- _IL COMPITO_:
Converti il materiale qui sotto in una lista JSON di stringhe, con una stringa per ogni riga e senza le righe vuote.
___ MATERIALE FORNITO
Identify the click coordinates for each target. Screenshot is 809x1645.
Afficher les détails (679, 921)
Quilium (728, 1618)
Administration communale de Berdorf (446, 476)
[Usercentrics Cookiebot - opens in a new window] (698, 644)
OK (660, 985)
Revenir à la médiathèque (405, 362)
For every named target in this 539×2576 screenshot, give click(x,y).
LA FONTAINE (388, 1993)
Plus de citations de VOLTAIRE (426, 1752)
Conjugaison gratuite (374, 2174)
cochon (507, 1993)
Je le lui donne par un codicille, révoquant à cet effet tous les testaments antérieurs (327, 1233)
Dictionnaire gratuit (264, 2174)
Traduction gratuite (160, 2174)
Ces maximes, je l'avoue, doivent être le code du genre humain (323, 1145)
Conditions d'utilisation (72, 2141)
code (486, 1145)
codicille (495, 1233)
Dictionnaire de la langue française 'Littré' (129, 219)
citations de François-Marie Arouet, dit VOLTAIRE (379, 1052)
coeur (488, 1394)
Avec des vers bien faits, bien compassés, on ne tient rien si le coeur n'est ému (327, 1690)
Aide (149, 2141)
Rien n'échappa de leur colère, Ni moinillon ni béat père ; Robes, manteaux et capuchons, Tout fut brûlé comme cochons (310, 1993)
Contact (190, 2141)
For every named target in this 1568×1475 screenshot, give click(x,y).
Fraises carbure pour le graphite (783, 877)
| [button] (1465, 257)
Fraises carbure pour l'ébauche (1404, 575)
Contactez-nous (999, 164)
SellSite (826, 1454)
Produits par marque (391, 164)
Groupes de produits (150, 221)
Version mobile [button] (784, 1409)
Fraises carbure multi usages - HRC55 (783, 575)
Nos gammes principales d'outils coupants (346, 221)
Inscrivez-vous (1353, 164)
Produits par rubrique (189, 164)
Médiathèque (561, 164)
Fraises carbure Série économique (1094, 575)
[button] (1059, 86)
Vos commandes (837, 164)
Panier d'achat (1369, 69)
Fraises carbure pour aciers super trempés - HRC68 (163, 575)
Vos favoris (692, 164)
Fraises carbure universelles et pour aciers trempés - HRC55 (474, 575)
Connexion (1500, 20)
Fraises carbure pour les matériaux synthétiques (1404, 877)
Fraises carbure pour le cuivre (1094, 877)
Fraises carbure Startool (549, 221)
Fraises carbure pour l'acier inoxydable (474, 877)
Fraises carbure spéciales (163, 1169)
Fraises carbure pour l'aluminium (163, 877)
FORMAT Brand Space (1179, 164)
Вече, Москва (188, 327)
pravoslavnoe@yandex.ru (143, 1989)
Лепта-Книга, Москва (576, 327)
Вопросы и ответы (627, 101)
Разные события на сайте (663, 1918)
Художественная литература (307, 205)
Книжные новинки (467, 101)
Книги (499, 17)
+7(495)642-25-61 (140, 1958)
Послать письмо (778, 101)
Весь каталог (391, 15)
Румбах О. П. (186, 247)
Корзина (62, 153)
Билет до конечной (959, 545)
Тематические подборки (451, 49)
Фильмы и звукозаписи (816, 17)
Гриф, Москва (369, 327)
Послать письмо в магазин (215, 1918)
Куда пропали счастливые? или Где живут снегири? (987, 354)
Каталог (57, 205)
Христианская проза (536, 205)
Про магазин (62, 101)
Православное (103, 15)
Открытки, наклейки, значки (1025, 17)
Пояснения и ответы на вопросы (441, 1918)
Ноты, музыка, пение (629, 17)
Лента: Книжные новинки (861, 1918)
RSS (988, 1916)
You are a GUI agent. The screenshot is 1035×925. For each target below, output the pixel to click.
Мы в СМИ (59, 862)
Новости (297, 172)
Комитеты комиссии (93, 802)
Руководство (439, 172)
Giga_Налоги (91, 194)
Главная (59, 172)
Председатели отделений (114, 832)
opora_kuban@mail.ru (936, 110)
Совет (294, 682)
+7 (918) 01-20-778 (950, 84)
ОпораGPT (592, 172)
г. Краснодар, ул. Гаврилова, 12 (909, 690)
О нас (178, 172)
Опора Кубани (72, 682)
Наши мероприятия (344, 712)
______
- _RISPOSTA COMPLETA_:
[
  "Identify the click coordinates for each target. Screenshot is 809x1645.",
  "Afficher les détails (679, 921)",
  "Quilium (728, 1618)",
  "Administration communale de Berdorf (446, 476)",
  "[Usercentrics Cookiebot - opens in a new window] (698, 644)",
  "OK (660, 985)",
  "Revenir à la médiathèque (405, 362)",
  "For every named target in this 539×2576 screenshot, give click(x,y).",
  "LA FONTAINE (388, 1993)",
  "Plus de citations de VOLTAIRE (426, 1752)",
  "Conjugaison gratuite (374, 2174)",
  "cochon (507, 1993)",
  "Je le lui donne par un codicille, révoquant à cet effet tous les testaments antérieurs (327, 1233)",
  "Dictionnaire gratuit (264, 2174)",
  "Traduction gratuite (160, 2174)",
  "Ces maximes, je l'avoue, doivent être le code du genre humain (323, 1145)",
  "Conditions d'utilisation (72, 2141)",
  "code (486, 1145)",
  "codicille (495, 1233)",
  "Dictionnaire de la langue française 'Littré' (129, 219)",
  "citations de François-Marie Arouet, dit VOLTAIRE (379, 1052)",
  "coeur (488, 1394)",
  "Avec des vers bien faits, bien compassés, on ne tient rien si le coeur n'est ému (327, 1690)",
  "Aide (149, 2141)",
  "Rien n'échappa de leur colère, Ni moinillon ni béat père ; Robes, manteaux et capuchons, Tout fut brûlé comme cochons (310, 1993)",
  "Contact (190, 2141)",
  "For every named target in this 1568×1475 screenshot, give click(x,y).",
  "Fraises carbure pour le graphite (783, 877)",
  "| [button] (1465, 257)",
  "Fraises carbure pour l'ébauche (1404, 575)",
  "Contactez-nous (999, 164)",
  "SellSite (826, 1454)",
  "Produits par marque (391, 164)",
  "Groupes de produits (150, 221)",
  "Version mobile [button] (784, 1409)",
  "Fraises carbure multi usages - HRC55 (783, 575)",
  "Nos gammes principales d'outils coupants (346, 221)",
  "Inscrivez-vous (1353, 164)",
  "Produits par rubrique (189, 164)",
  "Médiathèque (561, 164)",
  "Fraises carbure Série économique (1094, 575)",
  "[button] (1059, 86)",
  "Vos commandes (837, 164)",
  "Panier d'achat (1369, 69)",
  "Fraises carbure pour aciers super trempés - HRC68 (163, 575)",
  "Vos favoris (692, 164)",
  "Fraises carbure universelles et pour aciers trempés - HRC55 (474, 575)",
  "Connexion (1500, 20)",
  "Fraises carbure pour les matériaux synthétiques (1404, 877)",
  "Fraises carbure pour le cuivre (1094, 877)",
  "Fraises carbure Startool (549, 221)",
  "Fraises carbure pour l'acier inoxydable (474, 877)",
  "Fraises carbure spéciales (163, 1169)",
  "Fraises carbure pour l'aluminium (163, 877)",
  "FORMAT Brand Space (1179, 164)",
  "Вече, Москва (188, 327)",
  "pravoslavnoe@yandex.ru (143, 1989)",
  "Лепта-Книга, Москва (576, 327)",
  "Вопросы и ответы (627, 101)",
  "Разные события на сайте (663, 1918)",
  "Художественная литература (307, 205)",
  "Книжные новинки (467, 101)",
  "Книги (499, 17)",
  "+7(495)642-25-61 (140, 1958)",
  "Послать письмо (778, 101)",
  "Весь каталог (391, 15)",
  "Румбах О. П. (186, 247)",
  "Корзина (62, 153)",
  "Билет до конечной (959, 545)",
  "Тематические подборки (451, 49)",
  "Фильмы и звукозаписи (816, 17)",
  "Гриф, Москва (369, 327)",
  "Послать письмо в магазин (215, 1918)",
  "Куда пропали счастливые? или Где живут снегири? (987, 354)",
  "Каталог (57, 205)",
  "Христианская проза (536, 205)",
  "Про магазин (62, 101)",
  "Православное (103, 15)",
  "Открытки, наклейки, значки (1025, 17)",
  "Пояснения и ответы на вопросы (441, 1918)",
  "Ноты, музыка, пение (629, 17)",
  "Лента: Книжные новинки (861, 1918)",
  "RSS (988, 1916)",
  "You are a GUI agent. The screenshot is 1035×925. For each target below, output the pixel to click.",
  "Мы в СМИ (59, 862)",
  "Новости (297, 172)",
  "Комитеты комиссии (93, 802)",
  "Руководство (439, 172)",
  "Giga_Налоги (91, 194)",
  "Главная (59, 172)",
  "Председатели отделений (114, 832)",
  "opora_kuban@mail.ru (936, 110)",
  "Совет (294, 682)",
  "+7 (918) 01-20-778 (950, 84)",
  "ОпораGPT (592, 172)",
  "г. Краснодар, ул. Гаврилова, 12 (909, 690)",
  "О нас (178, 172)",
  "Опора Кубани (72, 682)",
  "Наши мероприятия (344, 712)"
]